In the summer of 2010, my group had just begun a hike through the gorgeous mogotes and tropical farms of Cuba’s Viñales Valley when we saw a farmer in the distance, tending to his tobacco crop. A little while later, we met him as he walked along the path with two bulls.
His mouth was wrapped around a cigar and his soul shone through his flickering eyes. He seemed like a solitary man who had few words but many stories to tell. The farmer stopped to chat with our guide who seemed to know most of the people in the Viñales Valley. He was very keen on posing for some photos before he got back to his work.
I saw this man again in 2013. I’d like to say that I went back to Cuba, but I didn’t. I saw him again in a photograph while I was looking at pictures taken by a Japanese traveler I met in in Laos in 2008.

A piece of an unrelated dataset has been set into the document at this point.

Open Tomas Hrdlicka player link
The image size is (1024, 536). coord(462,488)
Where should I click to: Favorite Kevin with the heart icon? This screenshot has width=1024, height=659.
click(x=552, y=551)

I was marveling at how often Cuba feels the same in images as it does in person when I came across a close-up of this man’s familiar face, his mouth still wrapped around a cigar, the same kind of hat on his head and the same kind of shirt that made me wonder if he was a revolutionary in another life. And those same proud, dancing eyes.
How amazing it was to see that someone I met in Southeast Asia over five years ago who lives thousands of miles away from me encountered the same person in the quiet Cuban countryside a couple years after me. It’s grand to think that each time we put ourselves out in the big wide world, we open ourselves up to the possibilities of serendipity and lessen the degrees that separate us from the rest of humanity.